>> start

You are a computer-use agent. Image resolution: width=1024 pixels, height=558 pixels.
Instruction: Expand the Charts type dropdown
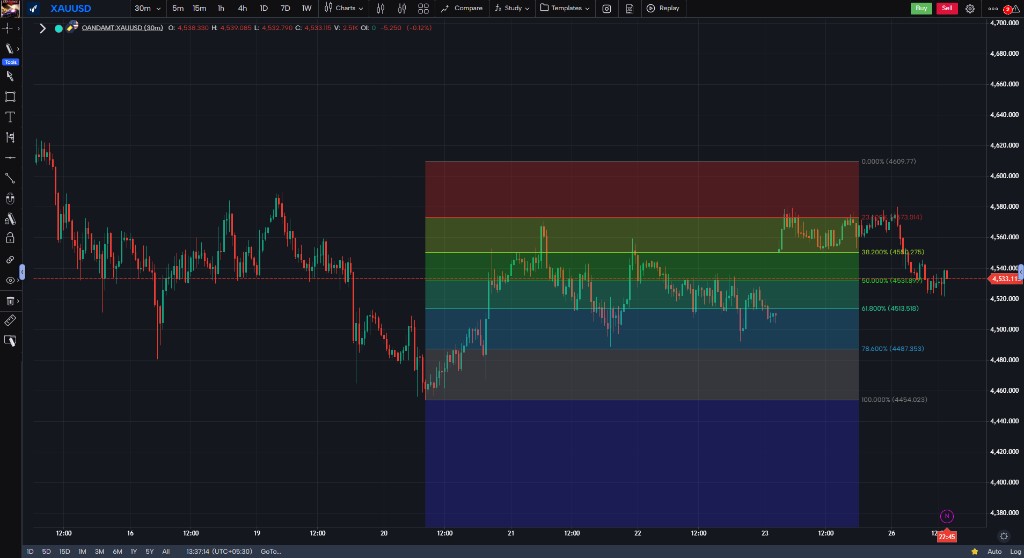coord(344,8)
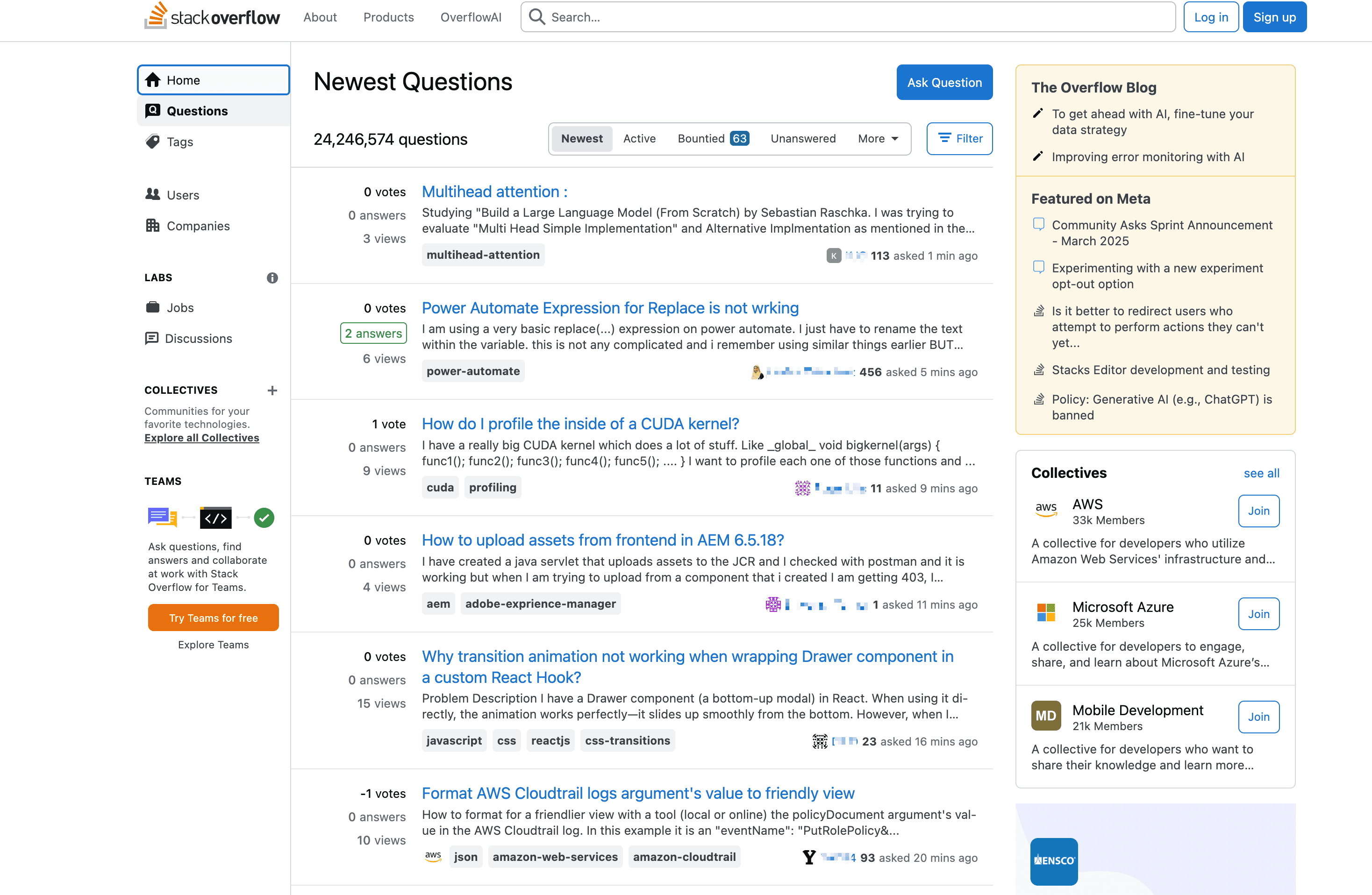Click the Mobile Development MD icon

(x=1046, y=716)
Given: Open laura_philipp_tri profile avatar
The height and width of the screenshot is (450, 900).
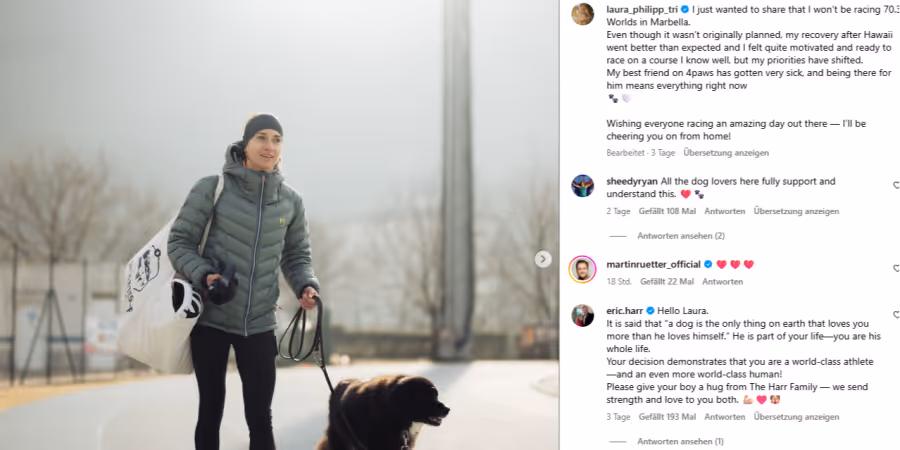Looking at the screenshot, I should 583,14.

>> end

# [Short problem]
Rewrite the listing with every "pixels" swapped for "px" and nothing else changed. Leave out the pictures.

# [Exercise answer]
You are a computer-use agent. Image resolution: width=1024 px, height=558 px.
Instruction: Expand the Charts type dropdown
coord(344,8)
Click the Mobile Development MD icon

(x=1046, y=716)
Given: Open laura_philipp_tri profile avatar
The height and width of the screenshot is (450, 900).
Looking at the screenshot, I should 583,14.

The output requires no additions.